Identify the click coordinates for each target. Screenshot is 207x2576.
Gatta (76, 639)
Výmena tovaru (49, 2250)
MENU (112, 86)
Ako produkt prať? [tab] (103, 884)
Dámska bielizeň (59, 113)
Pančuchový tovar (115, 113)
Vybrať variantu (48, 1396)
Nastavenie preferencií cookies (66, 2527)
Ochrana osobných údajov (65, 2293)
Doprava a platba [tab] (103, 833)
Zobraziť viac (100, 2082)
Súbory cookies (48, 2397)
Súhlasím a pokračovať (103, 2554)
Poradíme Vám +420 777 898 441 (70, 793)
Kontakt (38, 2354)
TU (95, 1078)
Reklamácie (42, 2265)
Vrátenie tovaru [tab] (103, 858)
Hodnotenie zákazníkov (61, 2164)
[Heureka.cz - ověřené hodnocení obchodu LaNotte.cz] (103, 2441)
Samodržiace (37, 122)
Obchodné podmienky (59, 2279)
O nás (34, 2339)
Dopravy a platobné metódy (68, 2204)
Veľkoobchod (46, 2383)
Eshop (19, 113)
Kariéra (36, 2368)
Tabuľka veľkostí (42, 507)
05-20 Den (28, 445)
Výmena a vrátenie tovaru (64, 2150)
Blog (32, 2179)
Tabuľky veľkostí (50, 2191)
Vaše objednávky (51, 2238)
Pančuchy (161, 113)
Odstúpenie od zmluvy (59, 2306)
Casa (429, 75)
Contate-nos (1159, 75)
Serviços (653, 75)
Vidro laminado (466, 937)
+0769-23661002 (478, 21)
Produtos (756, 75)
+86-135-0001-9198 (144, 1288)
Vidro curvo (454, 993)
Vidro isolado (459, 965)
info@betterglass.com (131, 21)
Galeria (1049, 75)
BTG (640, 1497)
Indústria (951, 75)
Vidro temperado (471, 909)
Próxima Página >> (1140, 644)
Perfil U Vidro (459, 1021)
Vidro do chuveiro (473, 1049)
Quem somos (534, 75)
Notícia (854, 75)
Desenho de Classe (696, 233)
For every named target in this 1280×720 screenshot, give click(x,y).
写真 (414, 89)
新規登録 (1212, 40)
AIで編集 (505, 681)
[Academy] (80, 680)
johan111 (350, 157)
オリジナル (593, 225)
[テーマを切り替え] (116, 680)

• _What to produce_:
The required output is every line above that contains the string "Výmena".

• _Result below_:
Výmena tovaru (49, 2250)
Výmena a vrátenie tovaru (64, 2150)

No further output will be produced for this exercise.